*TASK ITEM*. In the entries that follow, locate the line with "Click the share page icon in address bar", then restate that line and all later lines exactly as they appear, leaving pictures out.

*Saved data entries*.

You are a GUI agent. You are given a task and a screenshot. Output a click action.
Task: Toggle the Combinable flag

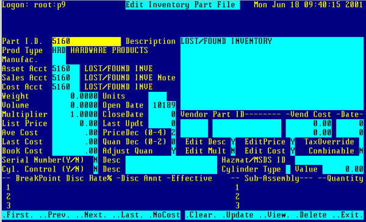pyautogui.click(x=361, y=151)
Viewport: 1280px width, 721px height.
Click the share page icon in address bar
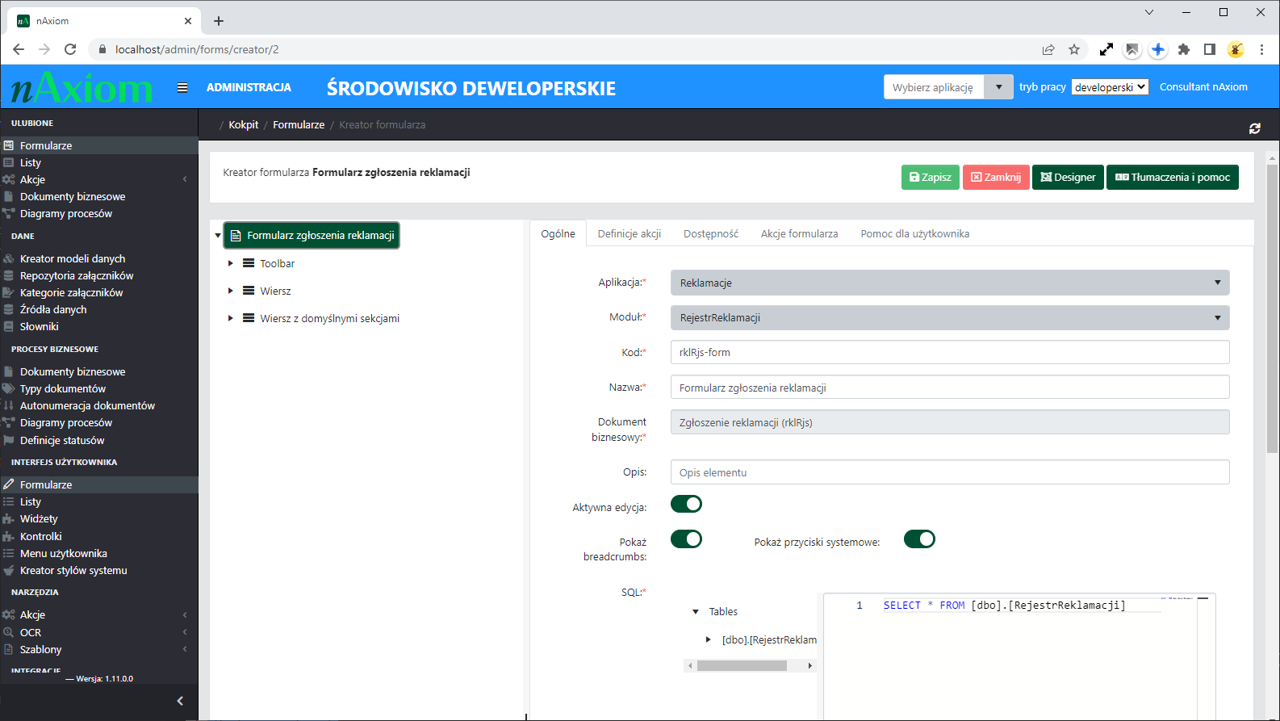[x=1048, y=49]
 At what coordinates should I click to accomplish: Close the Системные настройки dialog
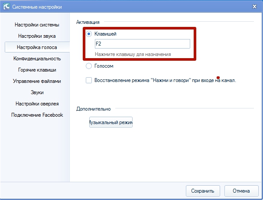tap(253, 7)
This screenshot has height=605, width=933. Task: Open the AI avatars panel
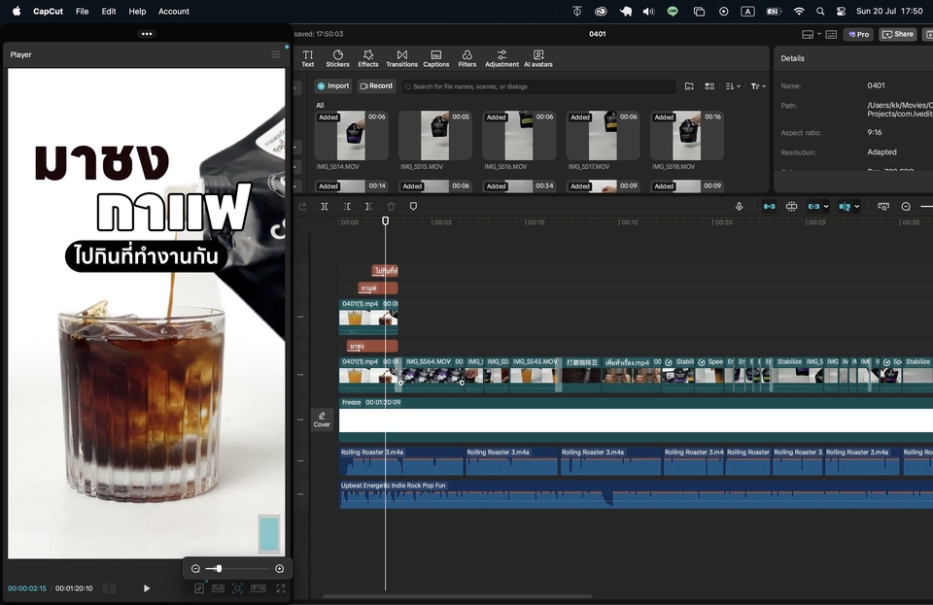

*SOLVED EXERCISE*.
Click the share page icon in address bar
[x=1048, y=49]
 At what coordinates should I click to accomplish: Close the Системные настройки dialog
tap(253, 7)
This screenshot has height=605, width=933. Task: Open the AI avatars panel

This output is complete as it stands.